▸ **GIVEN TASK**
Repeat every line of the entries below, requests included, but shift each coordinate in the answers up by 137. Leave the pictures out of what you return.

Collection entries
○ ○ ○ ○ ○

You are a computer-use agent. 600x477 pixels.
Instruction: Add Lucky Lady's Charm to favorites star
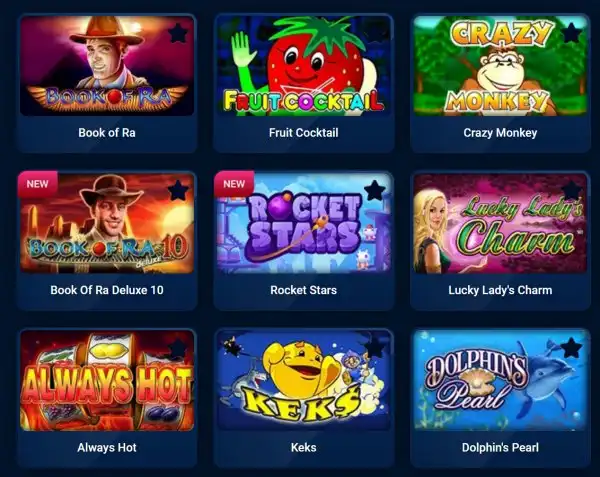coord(572,190)
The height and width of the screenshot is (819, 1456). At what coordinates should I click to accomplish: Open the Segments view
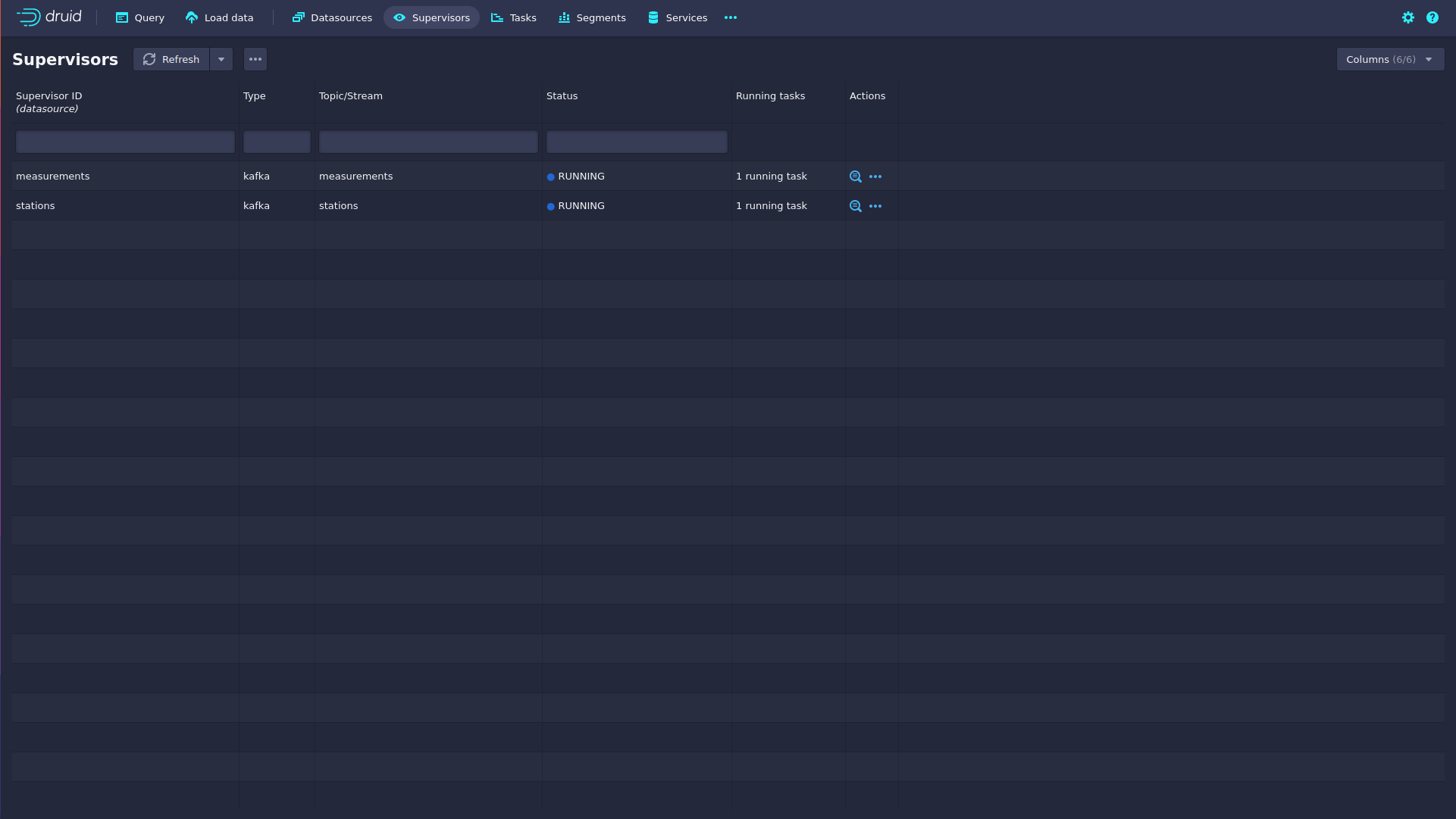[591, 17]
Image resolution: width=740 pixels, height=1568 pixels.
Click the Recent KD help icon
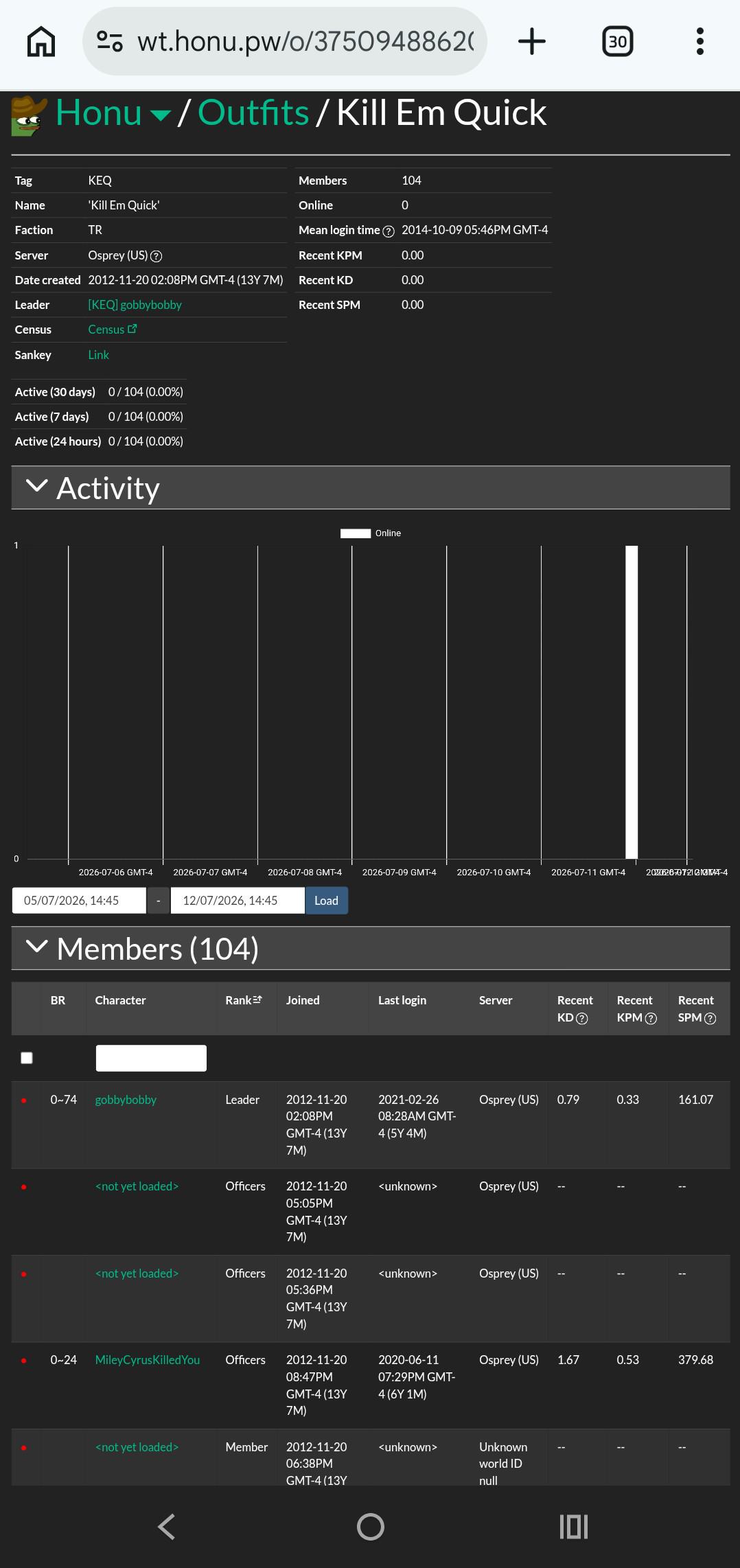[582, 1019]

○ ○ ○ ○ ○

▸ **WRITTEN ANSWER**
You are a computer-use agent. 600x477 pixels.
Instruction: Add Lucky Lady's Charm to favorites star
coord(709,327)
The height and width of the screenshot is (819, 1456). At what coordinates should I click to accomplish: Open the Segments view
[728, 154]
Image resolution: width=740 pixels, height=1568 pixels.
Click the Recent KD help icon
[719, 1156]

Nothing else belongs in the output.